Locating the source prelude

The scalar transcendentals plus their complex extensions live in a prelude/*.nex directory and are auto-imported on every elaboration (see §10 of the spec). The CLI locates that directory at startup; the precedence order is:

1. --prelude-path <dir> — an explicit CLI flag (highest priority).
2. NEX_HOME environment variable — looks at $NEX_HOME/lib/prelude/.
3. -Dnex.prelude.path=<dir> JVM system property. build.sbt sets this automatically so sbt run and sbt test use the in-repo prelude/ with no extra wiring.
4. Walk up from the current working directory — at each ancestor, check for a prelude/ sibling and then lib/prelude/.
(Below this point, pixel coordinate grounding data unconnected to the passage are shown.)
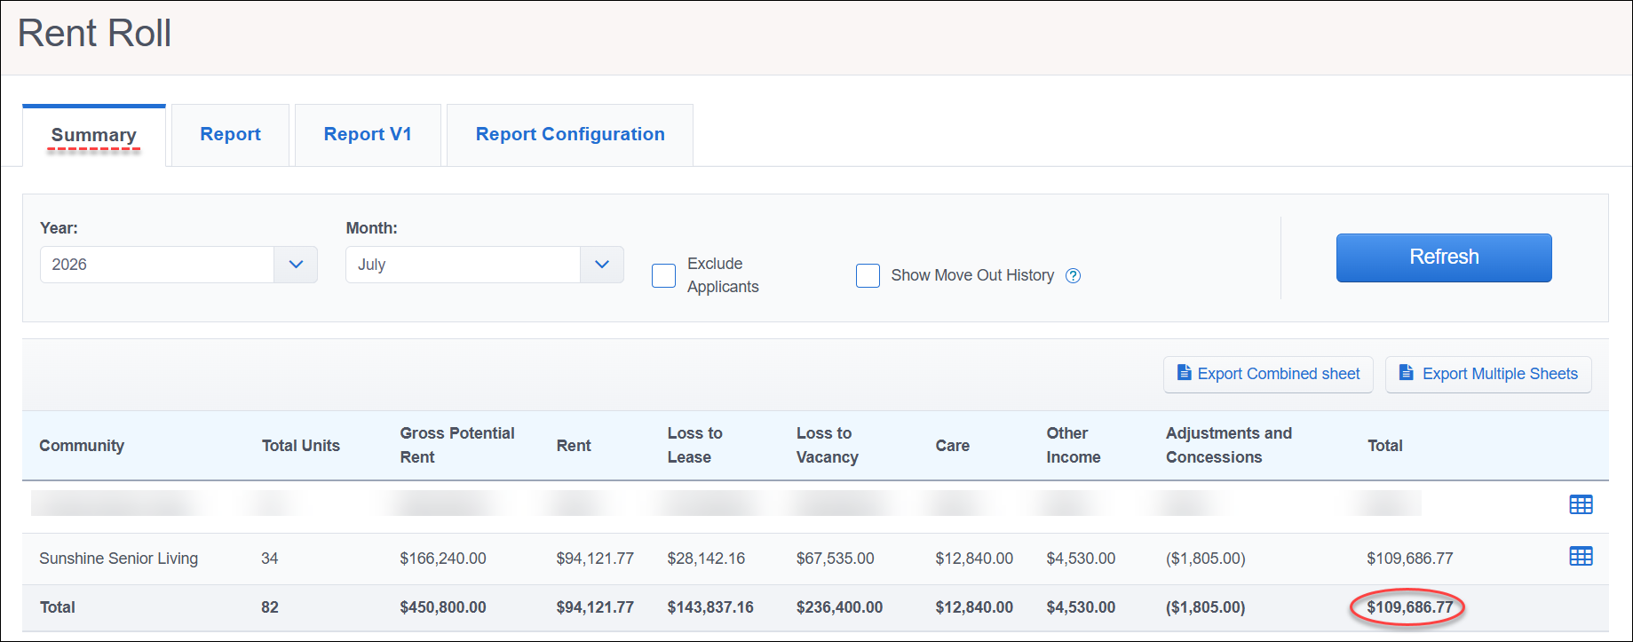Click the Community column header
Screen dimensions: 1633x642
tap(82, 446)
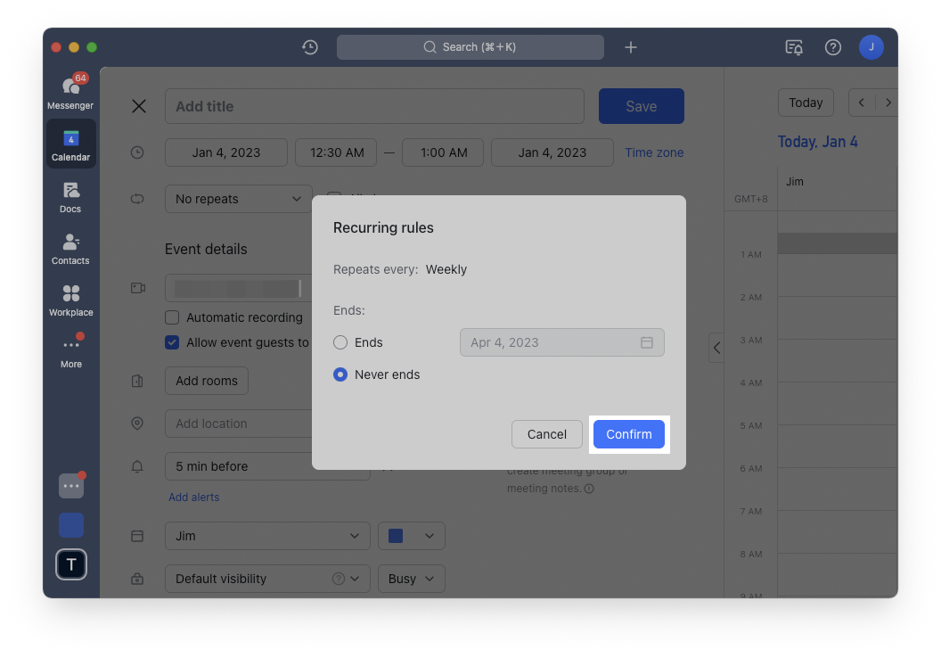This screenshot has height=658, width=941.
Task: Select the Never ends option
Action: (340, 374)
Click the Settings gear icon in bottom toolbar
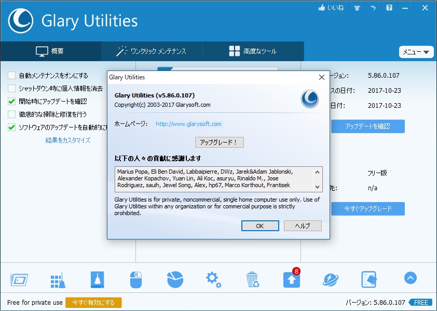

If none of the four locate a directory, the compiler falls back to the compiler-built-in name table and proceeds silently. This was the design during the Stage 1/2 migration and remains the fallback today for environments without a sysroot.

Running the CLI from sbt

There is no shipped binary yet; the canonical entry point is sbt’s runMain:

sbt "nexJVM/runMain io.github.edadma.nex.run <subcommand> <file>"

Examples:

sbt "nexJVM/runMain io.github.edadma.nex.run run     examples/fft/main.nex"
sbt "nexJVM/runMain io.github.edadma.nex.run compile examples/fft/main.nex"
./examples/fft/main

run is also a published @main entry point on the JVM JAR — once packaged, java -jar nex.jar <subcommand> <file> does the same thing.

Requirements

• JVM 17+ to invoke the CLI.
• clang on $PATH for the compile subcommand. The compiler writes LLVM IR text to a temp file and shells out to clang -O1 to produce a native binary.
• No other native dependencies.

What each subcommand prints

• tokens — one token per line, with source position.
• parse — the untyped AST as a pretty-printed tree.
• elaborate — the elaborated (typed, name-resolved, lowered) AST. Useful for debugging type inference or fusion-pass output.
• run — the program’s stdout (whatever it prints); exit status reflects whether a trap occurred.
• test — one line per discovered test, with a pass/fail marker; a summary at the bottom; non-zero exit on any failure.
• compile — diagnostics during code generation, then either a native binary at <file-without-extension> or a non-zero exit on error.